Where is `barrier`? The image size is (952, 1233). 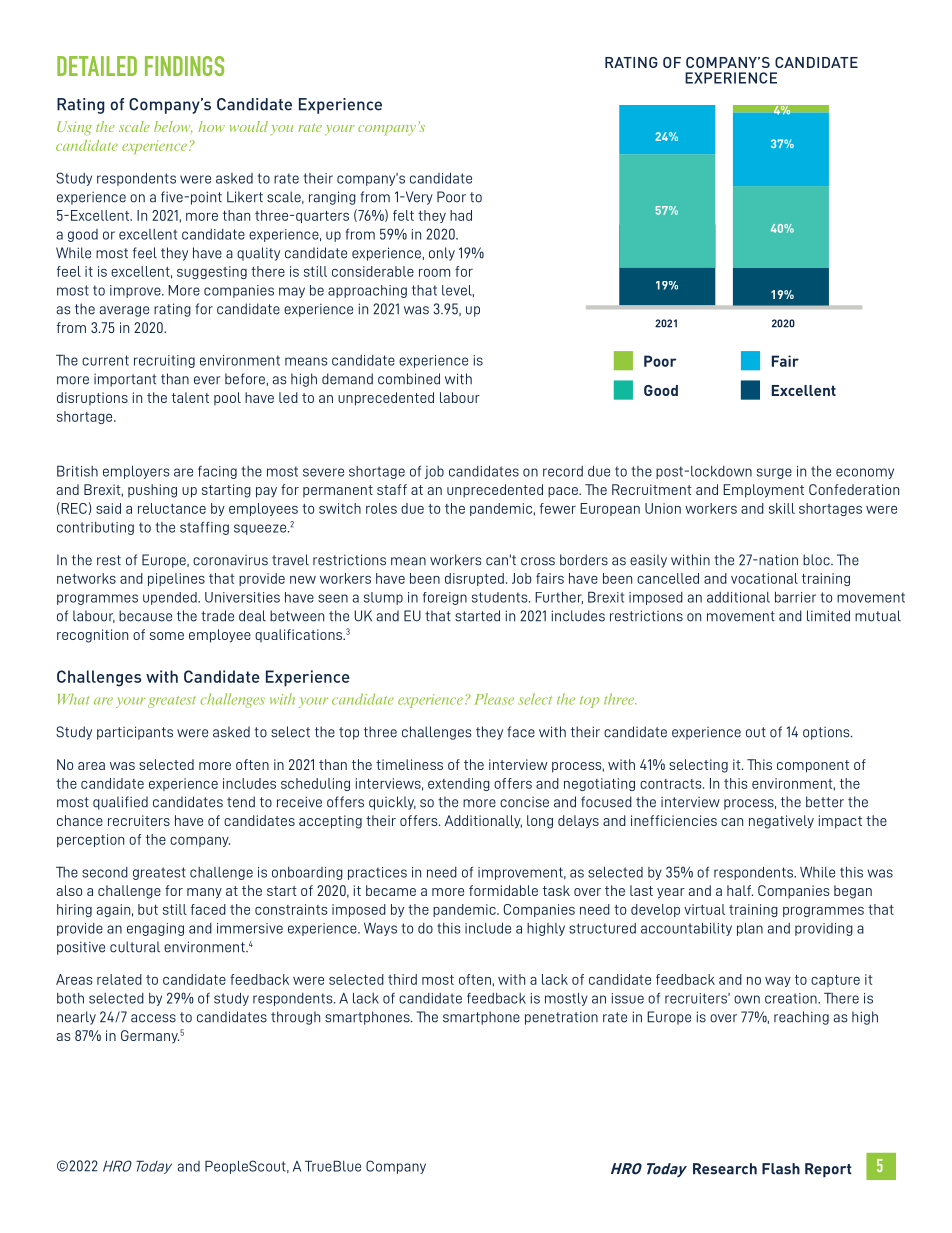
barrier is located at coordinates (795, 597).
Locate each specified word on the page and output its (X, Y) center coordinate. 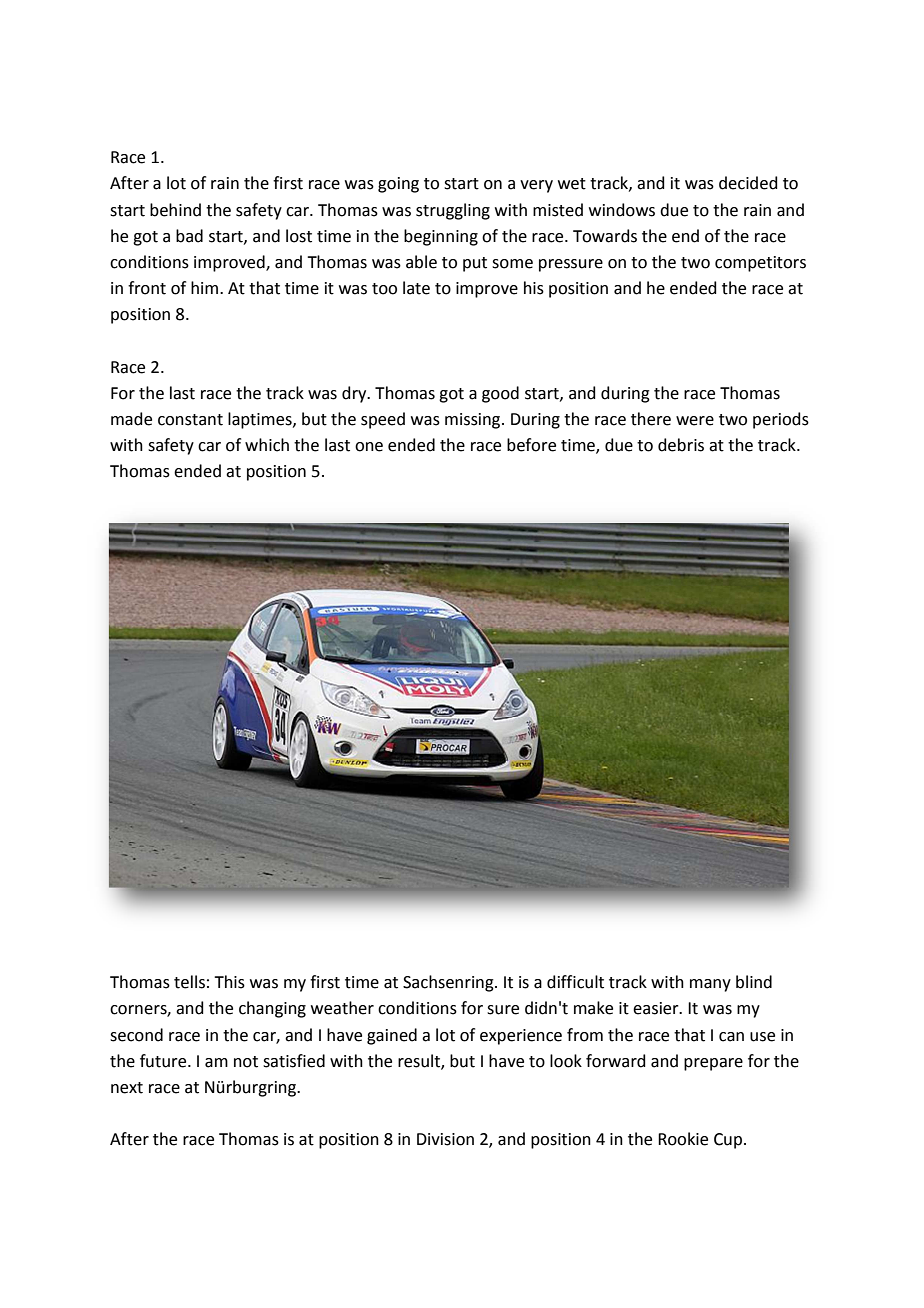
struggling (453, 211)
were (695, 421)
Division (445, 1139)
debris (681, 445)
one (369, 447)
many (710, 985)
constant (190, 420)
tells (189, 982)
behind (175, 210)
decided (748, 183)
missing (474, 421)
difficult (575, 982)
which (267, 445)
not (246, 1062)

* * *

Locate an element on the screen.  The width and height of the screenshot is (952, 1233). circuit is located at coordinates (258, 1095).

# Required work
Copy the material from the line containing "size is (952, 1233)." through the line containing "debris (681, 445)", both lines included. Leave out the pictures.

# Exercise solution
Where is `barrier`? The image size is (952, 1233). 
barrier is located at coordinates (795, 597).
Locate each specified word on the page and output its (X, Y) center coordinate. 
struggling (453, 211)
were (695, 421)
Division (445, 1139)
debris (681, 445)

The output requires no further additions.